Somewhere in video game limbo, Lu Bu, Pikachu, and Sonic must be hanging out at the “Milked” lounge, as they sip generic brand coffee from a Styrofoam cup and hang their heads over the murky, brown, grimy, caffeine-boosted sludge that they have been forced to gulp for who knows how long, without sympathy or remorse from their green-eyed corporate overlords. The Dynasty Warriors/Samurai Warriors franchise seems to be that worn-out drone at work who does his job, unimpassioned and disillusioned, enslaved by the machine and forced to continue slugging along because his 401K plan tanked. But even so, Warriors Orochi 2 for PSP isn’t as exploitative as it may seem, though it is almost a direct code-to-code port of the PS2 version of the game.

[image1]First, let’s get all of the redundant chaff out of the way. As usual, the premise of this pan-Asian beat-‘em-up (“pan-Asian” since it combines both Japanese and Chinese warriors from ancient history and folklore in completely different time periods… sure, whatever) is whacking all the horribly under-armored infantry units with teeny red health bars and any officer with a name hovering above their squishy heads. Look at the map, find and eliminate all the red dots, grab a few items, move to the next area, and rinse and repeat until you hate Asian people the thousands of swarming enemies (who need to be killed anyway due to overpopulation and the provocation of boredom).

This time around, you’re supposed to let bygones be bygones once more, allying yourself with every other character in the franchise regardless of faction, and defeat Orochi who you banished in the first Warriors Orochi and has now been resurrected by his slithering, seductive strategist Da Ji. That is, if you really needed a story other than “I don’t like people that try to poke me with a sharp stick”. No matter which of the five storylines you choose – Samurai, Wu, Wei, Shu, or Orochi – the emphasis on massacring everyone on the battlefield remains the order of the day, even if that means beating the same enemies over and over again.

The twist that saves the game from being a complete cop-out is that instead of going solo, you must choose a team of three warriors, between which you can freely rotate in the midst of battle.
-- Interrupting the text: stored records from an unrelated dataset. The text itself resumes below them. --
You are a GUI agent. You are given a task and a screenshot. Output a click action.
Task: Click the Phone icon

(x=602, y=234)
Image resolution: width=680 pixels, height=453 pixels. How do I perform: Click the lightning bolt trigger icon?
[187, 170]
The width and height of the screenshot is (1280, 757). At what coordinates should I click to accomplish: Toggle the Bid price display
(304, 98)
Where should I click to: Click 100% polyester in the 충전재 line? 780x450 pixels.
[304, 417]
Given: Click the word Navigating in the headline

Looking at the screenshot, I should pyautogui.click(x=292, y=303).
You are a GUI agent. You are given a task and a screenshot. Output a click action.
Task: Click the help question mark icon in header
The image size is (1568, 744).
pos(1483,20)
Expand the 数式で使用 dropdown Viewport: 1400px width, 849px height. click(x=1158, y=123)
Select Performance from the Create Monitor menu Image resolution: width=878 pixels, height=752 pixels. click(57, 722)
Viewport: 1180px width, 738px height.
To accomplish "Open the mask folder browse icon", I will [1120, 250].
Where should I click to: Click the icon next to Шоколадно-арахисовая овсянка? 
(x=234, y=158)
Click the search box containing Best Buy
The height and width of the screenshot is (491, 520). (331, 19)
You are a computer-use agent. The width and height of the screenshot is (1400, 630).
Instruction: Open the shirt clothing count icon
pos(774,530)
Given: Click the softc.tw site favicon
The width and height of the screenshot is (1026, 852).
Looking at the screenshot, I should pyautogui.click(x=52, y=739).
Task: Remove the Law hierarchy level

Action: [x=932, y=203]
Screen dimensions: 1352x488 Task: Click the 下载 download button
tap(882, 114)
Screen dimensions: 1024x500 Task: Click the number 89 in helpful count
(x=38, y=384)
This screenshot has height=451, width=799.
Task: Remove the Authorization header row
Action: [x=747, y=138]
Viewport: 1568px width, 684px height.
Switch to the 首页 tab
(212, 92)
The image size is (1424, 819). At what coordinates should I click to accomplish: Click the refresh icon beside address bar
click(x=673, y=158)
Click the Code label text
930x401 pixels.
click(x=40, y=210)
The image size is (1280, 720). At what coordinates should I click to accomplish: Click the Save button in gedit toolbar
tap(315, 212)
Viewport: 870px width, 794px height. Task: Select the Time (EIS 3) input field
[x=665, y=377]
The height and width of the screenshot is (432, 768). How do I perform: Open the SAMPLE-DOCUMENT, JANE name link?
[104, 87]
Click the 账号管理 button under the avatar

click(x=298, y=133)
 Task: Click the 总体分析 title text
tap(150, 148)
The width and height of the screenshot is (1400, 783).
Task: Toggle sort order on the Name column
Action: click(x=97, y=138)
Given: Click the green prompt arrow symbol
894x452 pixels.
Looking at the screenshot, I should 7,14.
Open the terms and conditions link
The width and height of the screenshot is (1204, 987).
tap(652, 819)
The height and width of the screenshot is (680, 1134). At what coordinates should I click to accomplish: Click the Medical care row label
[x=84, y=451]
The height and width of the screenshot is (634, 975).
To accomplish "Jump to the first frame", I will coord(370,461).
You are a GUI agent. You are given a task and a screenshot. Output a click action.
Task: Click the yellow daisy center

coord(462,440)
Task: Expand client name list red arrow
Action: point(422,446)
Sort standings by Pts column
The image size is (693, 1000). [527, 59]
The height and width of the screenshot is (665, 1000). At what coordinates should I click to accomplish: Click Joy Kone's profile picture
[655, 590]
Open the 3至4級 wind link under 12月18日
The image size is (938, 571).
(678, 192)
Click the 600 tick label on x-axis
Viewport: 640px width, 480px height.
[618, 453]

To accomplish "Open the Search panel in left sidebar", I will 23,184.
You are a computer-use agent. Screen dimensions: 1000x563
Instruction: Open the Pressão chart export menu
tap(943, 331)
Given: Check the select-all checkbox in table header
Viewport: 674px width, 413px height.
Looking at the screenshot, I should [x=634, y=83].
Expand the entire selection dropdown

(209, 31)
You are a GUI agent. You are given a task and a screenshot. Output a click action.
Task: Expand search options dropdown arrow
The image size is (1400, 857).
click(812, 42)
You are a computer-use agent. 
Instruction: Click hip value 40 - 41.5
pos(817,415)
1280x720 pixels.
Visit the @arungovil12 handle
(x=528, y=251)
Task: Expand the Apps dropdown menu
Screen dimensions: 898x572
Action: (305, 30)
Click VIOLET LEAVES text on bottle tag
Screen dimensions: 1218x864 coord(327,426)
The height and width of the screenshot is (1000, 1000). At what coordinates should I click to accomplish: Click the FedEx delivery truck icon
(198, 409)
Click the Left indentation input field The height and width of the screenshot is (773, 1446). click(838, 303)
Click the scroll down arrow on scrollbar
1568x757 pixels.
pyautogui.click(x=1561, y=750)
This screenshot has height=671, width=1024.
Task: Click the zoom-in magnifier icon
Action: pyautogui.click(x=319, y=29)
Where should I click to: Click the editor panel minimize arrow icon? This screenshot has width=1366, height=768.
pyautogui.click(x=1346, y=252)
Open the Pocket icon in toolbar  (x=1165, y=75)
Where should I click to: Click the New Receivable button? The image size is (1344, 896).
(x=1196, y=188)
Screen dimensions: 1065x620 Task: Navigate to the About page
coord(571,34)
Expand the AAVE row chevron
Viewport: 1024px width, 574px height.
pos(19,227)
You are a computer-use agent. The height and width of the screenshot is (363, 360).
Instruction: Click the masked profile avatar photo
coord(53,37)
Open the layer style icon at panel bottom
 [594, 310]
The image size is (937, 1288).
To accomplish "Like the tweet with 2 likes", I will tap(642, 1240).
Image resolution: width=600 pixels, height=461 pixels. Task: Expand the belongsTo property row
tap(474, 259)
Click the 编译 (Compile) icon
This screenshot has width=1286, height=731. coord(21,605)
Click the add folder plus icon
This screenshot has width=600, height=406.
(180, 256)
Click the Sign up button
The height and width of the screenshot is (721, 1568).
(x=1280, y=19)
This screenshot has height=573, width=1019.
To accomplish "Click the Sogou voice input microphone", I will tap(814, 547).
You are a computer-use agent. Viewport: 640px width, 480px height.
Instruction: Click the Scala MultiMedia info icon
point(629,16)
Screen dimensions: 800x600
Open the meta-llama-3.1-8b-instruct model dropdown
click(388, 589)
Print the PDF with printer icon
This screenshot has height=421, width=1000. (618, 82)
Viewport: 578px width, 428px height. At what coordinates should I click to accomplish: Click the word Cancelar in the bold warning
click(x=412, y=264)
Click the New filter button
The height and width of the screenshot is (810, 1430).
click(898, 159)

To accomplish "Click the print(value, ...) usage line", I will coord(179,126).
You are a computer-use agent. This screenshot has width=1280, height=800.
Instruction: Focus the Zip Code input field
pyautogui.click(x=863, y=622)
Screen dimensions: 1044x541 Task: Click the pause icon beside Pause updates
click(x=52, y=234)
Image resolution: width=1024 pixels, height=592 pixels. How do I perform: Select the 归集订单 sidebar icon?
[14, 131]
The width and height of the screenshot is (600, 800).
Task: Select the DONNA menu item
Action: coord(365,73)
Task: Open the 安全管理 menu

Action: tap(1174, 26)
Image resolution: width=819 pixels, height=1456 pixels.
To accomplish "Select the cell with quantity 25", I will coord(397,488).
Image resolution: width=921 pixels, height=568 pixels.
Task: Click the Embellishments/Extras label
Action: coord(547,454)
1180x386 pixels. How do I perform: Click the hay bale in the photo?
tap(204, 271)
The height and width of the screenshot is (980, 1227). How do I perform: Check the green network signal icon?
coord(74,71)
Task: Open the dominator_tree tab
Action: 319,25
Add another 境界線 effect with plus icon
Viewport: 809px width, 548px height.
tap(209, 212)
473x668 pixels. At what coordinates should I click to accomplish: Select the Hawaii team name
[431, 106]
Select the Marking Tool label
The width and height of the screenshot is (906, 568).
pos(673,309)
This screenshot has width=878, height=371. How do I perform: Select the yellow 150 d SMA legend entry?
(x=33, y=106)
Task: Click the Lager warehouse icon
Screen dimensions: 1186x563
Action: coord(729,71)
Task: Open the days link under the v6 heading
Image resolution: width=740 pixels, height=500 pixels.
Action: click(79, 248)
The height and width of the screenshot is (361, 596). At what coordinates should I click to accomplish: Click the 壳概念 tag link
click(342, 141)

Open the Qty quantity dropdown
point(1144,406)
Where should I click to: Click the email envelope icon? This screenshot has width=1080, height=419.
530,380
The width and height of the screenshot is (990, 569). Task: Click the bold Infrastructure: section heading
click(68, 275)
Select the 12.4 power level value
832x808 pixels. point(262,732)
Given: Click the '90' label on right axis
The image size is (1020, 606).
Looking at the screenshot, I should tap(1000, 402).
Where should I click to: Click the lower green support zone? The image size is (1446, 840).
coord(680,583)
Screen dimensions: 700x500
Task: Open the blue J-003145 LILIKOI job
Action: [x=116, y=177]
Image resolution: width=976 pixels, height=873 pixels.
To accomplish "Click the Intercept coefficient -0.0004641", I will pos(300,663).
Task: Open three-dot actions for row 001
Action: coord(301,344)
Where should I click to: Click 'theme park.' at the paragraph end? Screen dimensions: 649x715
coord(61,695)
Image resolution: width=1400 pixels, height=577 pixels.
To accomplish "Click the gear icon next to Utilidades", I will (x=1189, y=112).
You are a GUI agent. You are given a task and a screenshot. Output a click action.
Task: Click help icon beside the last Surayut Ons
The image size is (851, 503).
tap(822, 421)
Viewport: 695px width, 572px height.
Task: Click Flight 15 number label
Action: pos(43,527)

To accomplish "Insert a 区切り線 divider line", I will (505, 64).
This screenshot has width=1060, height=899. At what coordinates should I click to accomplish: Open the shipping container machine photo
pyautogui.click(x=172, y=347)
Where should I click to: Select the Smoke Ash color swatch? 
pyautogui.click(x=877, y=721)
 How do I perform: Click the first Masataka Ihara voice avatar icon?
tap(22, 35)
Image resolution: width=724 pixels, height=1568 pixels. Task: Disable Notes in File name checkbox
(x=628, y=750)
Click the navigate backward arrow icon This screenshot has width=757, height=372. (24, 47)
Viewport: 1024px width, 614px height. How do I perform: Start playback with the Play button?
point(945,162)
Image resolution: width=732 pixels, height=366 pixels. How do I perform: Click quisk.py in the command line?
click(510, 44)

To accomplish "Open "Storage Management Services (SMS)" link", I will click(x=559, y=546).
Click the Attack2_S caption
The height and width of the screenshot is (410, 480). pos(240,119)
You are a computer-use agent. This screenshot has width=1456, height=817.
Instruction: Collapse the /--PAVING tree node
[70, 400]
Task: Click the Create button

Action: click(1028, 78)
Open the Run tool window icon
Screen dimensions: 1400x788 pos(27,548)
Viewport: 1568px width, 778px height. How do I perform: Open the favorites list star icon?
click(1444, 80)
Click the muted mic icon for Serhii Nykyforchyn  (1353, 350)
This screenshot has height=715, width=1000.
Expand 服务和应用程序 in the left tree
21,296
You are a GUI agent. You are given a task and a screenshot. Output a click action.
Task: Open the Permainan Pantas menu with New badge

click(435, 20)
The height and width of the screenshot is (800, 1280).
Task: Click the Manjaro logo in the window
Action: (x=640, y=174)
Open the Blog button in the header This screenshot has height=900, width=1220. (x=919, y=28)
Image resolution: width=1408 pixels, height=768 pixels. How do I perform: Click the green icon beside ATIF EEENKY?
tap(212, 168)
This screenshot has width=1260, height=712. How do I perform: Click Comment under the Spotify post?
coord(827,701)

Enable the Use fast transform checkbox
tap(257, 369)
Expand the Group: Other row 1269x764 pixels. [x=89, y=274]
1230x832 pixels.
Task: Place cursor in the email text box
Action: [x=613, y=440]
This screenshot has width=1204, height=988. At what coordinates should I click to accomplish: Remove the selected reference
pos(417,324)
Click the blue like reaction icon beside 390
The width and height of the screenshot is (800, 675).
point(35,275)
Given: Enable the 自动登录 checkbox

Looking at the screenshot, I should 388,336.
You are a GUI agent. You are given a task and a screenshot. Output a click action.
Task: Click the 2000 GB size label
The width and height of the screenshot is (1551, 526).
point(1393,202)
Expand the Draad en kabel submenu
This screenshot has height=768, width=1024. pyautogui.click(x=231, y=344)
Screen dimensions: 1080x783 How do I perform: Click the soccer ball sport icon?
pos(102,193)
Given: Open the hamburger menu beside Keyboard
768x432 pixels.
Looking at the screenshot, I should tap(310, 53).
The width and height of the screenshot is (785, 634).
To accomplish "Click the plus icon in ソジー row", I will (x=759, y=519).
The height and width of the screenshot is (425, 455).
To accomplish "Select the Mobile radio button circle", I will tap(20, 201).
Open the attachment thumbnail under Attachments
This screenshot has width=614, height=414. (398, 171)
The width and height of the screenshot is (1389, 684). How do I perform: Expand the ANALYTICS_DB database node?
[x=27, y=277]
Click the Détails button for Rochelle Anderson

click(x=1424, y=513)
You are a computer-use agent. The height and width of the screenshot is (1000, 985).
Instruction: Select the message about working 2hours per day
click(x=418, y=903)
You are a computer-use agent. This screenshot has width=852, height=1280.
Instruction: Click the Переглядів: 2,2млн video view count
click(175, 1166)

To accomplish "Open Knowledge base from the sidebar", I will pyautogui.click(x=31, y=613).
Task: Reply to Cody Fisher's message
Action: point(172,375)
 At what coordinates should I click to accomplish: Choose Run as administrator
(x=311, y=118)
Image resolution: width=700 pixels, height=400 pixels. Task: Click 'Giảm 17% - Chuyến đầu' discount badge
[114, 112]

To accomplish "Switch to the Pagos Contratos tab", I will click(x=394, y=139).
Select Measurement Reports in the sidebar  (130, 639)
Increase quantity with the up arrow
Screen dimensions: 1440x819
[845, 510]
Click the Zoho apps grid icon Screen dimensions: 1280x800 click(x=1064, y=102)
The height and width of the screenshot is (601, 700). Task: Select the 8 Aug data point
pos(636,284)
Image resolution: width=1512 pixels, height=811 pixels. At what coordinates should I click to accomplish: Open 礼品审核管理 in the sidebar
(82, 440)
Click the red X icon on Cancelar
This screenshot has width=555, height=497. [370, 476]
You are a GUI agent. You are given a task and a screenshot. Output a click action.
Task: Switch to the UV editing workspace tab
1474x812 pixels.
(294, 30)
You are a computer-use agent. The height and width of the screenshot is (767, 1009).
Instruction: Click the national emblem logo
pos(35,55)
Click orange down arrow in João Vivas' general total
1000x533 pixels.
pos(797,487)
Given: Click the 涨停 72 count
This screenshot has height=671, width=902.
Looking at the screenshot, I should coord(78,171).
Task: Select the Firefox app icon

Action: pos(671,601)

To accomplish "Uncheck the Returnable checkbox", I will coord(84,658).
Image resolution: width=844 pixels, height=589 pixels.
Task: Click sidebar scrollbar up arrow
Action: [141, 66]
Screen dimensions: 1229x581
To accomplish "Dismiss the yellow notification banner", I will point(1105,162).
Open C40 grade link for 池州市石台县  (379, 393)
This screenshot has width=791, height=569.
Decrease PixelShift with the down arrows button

Effectively pushing you to switch team members are abilities, which are swappable bonuses that you can equip before any battle for any team of characters, and the mechanics that inactive members steadily recuperate health and musou energy for special attacks. Each character has three abilities that can be unlocked by satisfying certain conditions, which also encourages you to change your team often. There are also certain environmental dangers like fire and poisonous gas that will drain your active member’s health, sometimes forcing you to bring out another character while you hunt for the sorcerer who’s casting the irritating spell.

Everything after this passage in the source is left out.